Studies show that people who consume too much added sugar are at greater risk for a variety of health issues, including heart disease, stroke, diabetes, cancer, and tooth decay. The good news is 80 per cent of early heart disease and stroke can be prevented by adopting healthy behaviours, like reducing your intake of added sugars.

So how much added sugar is too much?

Heart & Stroke recommends that Canadians limit their consumption of added sugar to just five to ten per cent of their total daily calories. For an average 2,000 calorie-a-day diet, ten per cent is about 48 grams, or 12 teaspoons (cubes) of added sugar each day. To put this into perspective:
           

  • One bottle flavoured water: 9 tsp added sugar
  • One can of pop: 10 tsp added sugar
  • One medium flavoured latte: 11 tsp added sugar
  • One energy drink: 19 tsp added sugar


Clearly, it can be helpful to track how much added sugar you consume over time. As it turns out, Heart & Stroke, with financial support from the Carolyn Sifton Foundation and Cando Rail Services, has been able to develop a novel way for Manitobans to do just that. It’s called the Count Your Cubes challenge, and here’s how it works.

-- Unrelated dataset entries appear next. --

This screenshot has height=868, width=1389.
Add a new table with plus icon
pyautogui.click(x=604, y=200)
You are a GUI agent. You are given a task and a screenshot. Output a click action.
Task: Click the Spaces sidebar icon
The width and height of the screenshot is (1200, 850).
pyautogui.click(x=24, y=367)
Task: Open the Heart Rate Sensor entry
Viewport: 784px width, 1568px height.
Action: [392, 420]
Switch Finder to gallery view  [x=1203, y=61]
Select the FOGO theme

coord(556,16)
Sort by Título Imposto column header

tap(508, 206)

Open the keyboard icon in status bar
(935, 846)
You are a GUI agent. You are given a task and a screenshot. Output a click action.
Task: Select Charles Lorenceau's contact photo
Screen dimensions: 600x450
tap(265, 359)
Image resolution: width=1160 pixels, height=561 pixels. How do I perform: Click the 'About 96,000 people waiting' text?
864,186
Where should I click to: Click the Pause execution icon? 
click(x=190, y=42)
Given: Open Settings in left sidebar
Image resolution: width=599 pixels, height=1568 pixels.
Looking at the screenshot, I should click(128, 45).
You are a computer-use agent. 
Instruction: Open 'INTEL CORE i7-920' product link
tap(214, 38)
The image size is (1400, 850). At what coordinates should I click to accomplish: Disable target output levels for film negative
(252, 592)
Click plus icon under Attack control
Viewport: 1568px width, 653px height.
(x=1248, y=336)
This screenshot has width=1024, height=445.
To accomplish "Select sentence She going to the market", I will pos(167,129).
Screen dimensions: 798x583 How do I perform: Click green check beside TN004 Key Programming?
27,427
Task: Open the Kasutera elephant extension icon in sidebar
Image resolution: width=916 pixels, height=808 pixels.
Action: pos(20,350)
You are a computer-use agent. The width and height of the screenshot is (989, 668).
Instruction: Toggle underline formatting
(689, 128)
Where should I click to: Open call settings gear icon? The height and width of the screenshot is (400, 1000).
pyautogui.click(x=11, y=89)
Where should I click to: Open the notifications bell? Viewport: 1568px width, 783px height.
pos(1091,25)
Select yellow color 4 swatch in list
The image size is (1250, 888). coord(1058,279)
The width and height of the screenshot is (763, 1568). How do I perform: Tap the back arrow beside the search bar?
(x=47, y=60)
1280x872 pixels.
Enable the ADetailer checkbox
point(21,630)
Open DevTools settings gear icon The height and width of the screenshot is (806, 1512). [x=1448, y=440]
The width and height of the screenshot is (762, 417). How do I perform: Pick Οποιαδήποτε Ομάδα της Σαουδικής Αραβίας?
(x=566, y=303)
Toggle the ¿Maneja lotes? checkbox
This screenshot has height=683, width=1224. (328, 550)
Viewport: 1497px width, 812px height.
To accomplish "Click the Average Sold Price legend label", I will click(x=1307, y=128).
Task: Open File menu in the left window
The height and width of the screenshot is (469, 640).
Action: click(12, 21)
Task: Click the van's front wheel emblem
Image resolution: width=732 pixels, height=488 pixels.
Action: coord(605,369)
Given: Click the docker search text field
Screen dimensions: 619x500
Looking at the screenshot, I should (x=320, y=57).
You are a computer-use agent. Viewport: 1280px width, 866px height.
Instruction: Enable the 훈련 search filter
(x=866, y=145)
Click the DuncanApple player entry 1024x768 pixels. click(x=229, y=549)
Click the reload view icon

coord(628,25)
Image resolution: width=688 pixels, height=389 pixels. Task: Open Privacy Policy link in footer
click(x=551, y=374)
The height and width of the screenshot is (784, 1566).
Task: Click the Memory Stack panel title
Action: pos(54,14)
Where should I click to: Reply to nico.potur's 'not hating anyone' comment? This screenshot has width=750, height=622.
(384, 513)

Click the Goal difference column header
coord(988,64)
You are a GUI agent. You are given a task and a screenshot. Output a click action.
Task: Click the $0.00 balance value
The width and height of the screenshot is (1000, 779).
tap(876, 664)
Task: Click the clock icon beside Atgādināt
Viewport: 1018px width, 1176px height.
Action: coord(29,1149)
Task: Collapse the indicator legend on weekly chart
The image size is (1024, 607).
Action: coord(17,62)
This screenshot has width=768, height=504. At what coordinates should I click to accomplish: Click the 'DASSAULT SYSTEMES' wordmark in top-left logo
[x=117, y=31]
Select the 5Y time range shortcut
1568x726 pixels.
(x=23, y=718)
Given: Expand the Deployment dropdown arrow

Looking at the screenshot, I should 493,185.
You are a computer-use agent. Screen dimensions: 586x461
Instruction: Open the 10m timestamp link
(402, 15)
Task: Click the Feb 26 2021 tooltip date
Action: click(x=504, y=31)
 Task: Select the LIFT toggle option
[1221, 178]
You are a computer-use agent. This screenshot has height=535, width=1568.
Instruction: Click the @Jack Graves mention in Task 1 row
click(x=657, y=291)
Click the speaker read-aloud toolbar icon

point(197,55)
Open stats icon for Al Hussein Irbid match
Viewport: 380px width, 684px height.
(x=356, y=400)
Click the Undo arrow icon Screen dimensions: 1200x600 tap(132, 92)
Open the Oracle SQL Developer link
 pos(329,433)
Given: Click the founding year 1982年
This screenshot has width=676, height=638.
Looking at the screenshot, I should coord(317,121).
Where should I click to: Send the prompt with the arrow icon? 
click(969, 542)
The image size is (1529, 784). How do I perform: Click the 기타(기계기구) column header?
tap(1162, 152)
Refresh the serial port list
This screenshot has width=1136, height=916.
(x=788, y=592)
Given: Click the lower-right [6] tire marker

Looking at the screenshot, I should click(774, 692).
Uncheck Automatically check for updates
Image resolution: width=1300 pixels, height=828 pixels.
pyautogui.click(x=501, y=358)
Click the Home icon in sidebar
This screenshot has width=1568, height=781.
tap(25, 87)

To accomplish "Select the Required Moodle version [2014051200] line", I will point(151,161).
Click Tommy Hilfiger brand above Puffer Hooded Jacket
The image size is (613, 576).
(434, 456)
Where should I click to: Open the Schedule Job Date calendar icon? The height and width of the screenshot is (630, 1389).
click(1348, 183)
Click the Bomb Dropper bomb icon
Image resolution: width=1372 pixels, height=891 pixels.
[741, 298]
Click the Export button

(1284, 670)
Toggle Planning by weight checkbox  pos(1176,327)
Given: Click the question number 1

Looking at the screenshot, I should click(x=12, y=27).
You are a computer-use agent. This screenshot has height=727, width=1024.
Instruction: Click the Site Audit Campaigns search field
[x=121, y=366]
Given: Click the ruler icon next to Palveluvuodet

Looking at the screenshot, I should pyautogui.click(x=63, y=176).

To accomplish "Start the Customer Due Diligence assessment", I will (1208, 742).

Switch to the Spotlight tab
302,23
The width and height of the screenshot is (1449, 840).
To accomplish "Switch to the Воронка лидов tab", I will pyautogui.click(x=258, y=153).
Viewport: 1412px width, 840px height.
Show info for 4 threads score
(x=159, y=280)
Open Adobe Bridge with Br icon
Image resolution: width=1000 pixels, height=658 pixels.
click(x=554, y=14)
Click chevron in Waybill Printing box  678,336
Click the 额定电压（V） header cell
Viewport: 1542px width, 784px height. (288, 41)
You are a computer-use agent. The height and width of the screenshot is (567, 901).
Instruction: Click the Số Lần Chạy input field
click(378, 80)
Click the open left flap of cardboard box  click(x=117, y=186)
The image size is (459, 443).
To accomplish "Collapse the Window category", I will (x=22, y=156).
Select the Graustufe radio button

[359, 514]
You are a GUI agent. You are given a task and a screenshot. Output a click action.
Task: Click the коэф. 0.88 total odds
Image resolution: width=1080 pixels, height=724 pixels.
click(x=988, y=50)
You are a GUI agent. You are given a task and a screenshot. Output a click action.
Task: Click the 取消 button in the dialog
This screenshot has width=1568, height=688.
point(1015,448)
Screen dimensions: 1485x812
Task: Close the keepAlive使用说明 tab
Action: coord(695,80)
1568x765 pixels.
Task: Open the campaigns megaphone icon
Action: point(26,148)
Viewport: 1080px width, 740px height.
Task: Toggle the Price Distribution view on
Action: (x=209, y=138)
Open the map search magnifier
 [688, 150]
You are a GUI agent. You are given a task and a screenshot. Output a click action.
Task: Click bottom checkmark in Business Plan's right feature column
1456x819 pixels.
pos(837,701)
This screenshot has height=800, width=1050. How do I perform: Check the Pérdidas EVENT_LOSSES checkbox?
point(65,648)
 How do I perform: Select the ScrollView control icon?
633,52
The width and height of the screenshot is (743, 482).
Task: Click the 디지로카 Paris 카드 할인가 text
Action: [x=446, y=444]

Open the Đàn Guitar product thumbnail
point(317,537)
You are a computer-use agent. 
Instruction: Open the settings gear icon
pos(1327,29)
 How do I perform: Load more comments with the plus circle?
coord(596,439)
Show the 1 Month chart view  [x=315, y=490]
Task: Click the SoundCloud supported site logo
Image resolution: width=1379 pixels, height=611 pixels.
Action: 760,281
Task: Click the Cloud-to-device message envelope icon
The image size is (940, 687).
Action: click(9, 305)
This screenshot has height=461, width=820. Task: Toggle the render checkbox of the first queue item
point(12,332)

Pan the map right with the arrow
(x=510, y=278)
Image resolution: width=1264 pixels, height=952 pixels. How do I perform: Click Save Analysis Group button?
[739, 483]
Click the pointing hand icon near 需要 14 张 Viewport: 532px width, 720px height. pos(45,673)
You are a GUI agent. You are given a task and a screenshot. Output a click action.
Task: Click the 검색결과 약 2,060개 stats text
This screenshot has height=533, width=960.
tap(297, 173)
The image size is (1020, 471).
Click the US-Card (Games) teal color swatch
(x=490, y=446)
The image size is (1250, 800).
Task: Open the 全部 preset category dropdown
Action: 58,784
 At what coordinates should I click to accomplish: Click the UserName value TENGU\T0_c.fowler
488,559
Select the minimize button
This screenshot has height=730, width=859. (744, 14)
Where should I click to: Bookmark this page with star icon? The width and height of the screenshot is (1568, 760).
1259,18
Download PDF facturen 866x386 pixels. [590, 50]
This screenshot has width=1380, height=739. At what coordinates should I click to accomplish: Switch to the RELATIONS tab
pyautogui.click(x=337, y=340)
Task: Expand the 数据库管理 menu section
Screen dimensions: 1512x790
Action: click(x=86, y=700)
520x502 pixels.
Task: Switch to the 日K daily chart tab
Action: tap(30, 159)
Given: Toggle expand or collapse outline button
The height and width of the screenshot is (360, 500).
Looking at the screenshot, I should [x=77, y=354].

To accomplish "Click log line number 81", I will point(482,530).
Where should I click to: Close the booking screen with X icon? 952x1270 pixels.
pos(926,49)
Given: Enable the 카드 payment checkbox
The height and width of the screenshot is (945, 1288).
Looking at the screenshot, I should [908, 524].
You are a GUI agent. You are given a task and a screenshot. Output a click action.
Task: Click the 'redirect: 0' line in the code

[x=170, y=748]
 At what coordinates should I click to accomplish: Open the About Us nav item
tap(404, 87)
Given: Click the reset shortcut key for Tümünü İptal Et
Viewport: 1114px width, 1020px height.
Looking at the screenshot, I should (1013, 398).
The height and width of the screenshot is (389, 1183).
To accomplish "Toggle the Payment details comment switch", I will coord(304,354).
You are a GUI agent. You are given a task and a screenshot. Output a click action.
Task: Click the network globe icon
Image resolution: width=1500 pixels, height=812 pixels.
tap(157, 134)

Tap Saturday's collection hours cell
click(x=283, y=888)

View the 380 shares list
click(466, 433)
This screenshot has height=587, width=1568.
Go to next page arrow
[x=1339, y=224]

Participants sign up for the challenge, which is endorsed by the Manitoba Dental Association, by visiting www.countyourcubes.ca. Once you’re registered, you will get access to a personal electronic diary and a menu of beverages. Each time you have a beverage, you tap on the appropriate icon, and the website calculates the number of sugar cubes consumed. For example, if you tap the icon for one large energy drink, the website automatically registers 20 cubes on your calendar.

The idea is to calculate your added sugar intake in the first week by consuming beverages as you normally would, and then try to reduce that number in the weeks that follow. As you count your cubes, you can access the website’s resources to learn more about how you can reduce your added sugar intake. Here are a few suggestions to get you started.

Look for alternatives: Choosing water over sugar-laden drinks is always a good decision. Spice up your water by adding herbs or berries like basil and strawberry. You can also try carbonated water with a splash of citrus instead of pop. Plain milk, and unsweetened milk alternatives are also good choices.

Give cinnamon a shot: Do you need a little something to give your tea or coffee a lift? No problem. Try adding nutmeg or cinnamon instead of sugar or honey.

Watch out for fruit juice: It’s a little known fact that there can be as much sugar in natural fruit juice as there is in pop. Sugar content of some drinks is obvious, but other drinks contain hidden sugars in the ingredients. Choose whole fruit instead of fruit juice.